Why does OP have a stick with encrypted data if they do not care about its security?

Yes, maybe its just the porn collection that they don't want others to see, but maybe its actually important stuff.

I think it is important to inform people about the ways their security can be circumvented and if somebody gives security advice its important to inform people if that advice contains flaws.

OP should know about the potential risks and then decide themselves if that is acceptable to them.

And when talking about encryption, people often forget, that the best way to break it is to never attack the encryption, but attack the way people interact with the unencrypted data.

OP should know about the dangers of decrypting their USB with software that could be manipulated.

Is all that overkill in 95% of cases? Probably? Do we know OP isn't in the 5% where it matters? No.

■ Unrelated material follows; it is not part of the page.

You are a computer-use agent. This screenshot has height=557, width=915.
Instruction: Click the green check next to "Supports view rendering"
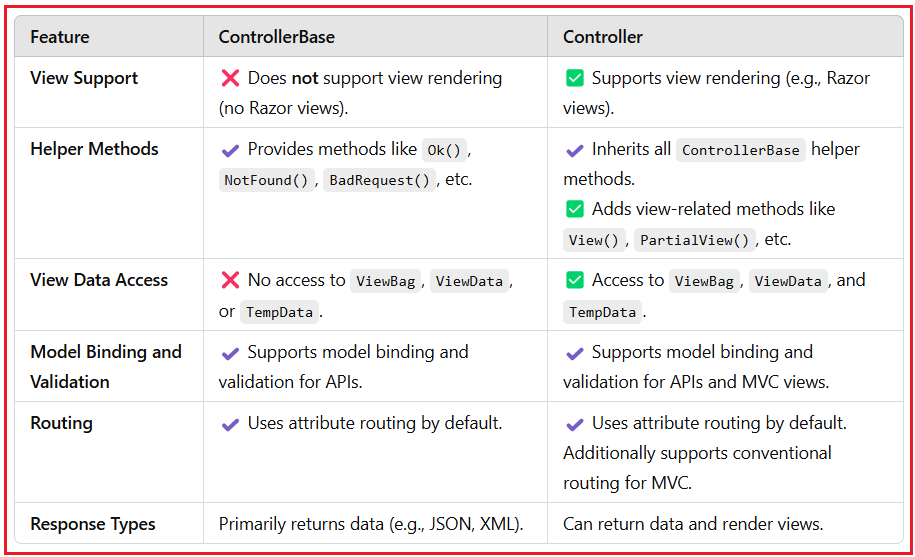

Maybe they want to hide something from someone in their household who has frequent access to the USB stick. Maybe they are a journalist that might get searched by police/airport security ... we do not know and we shouldn't make assumptions about their threat model.

That's why I started the comment with "reasonable approach"

[-] gary_host_laptop@lemmy.ml 1 points 22 hours ago

i dont disagree, but if you don't mention stuff like threat model to n00bs they end up thinking they need to only communicate telepathically in order to not get spied on. every attack is possible, just not for every threat model, for example a very sophisticated js attack wouldnt be used on the wild, but more likely targetted on a specific individual because once it's known it's fixed and you can't use it. it's worthy so you use it on a worthy individual.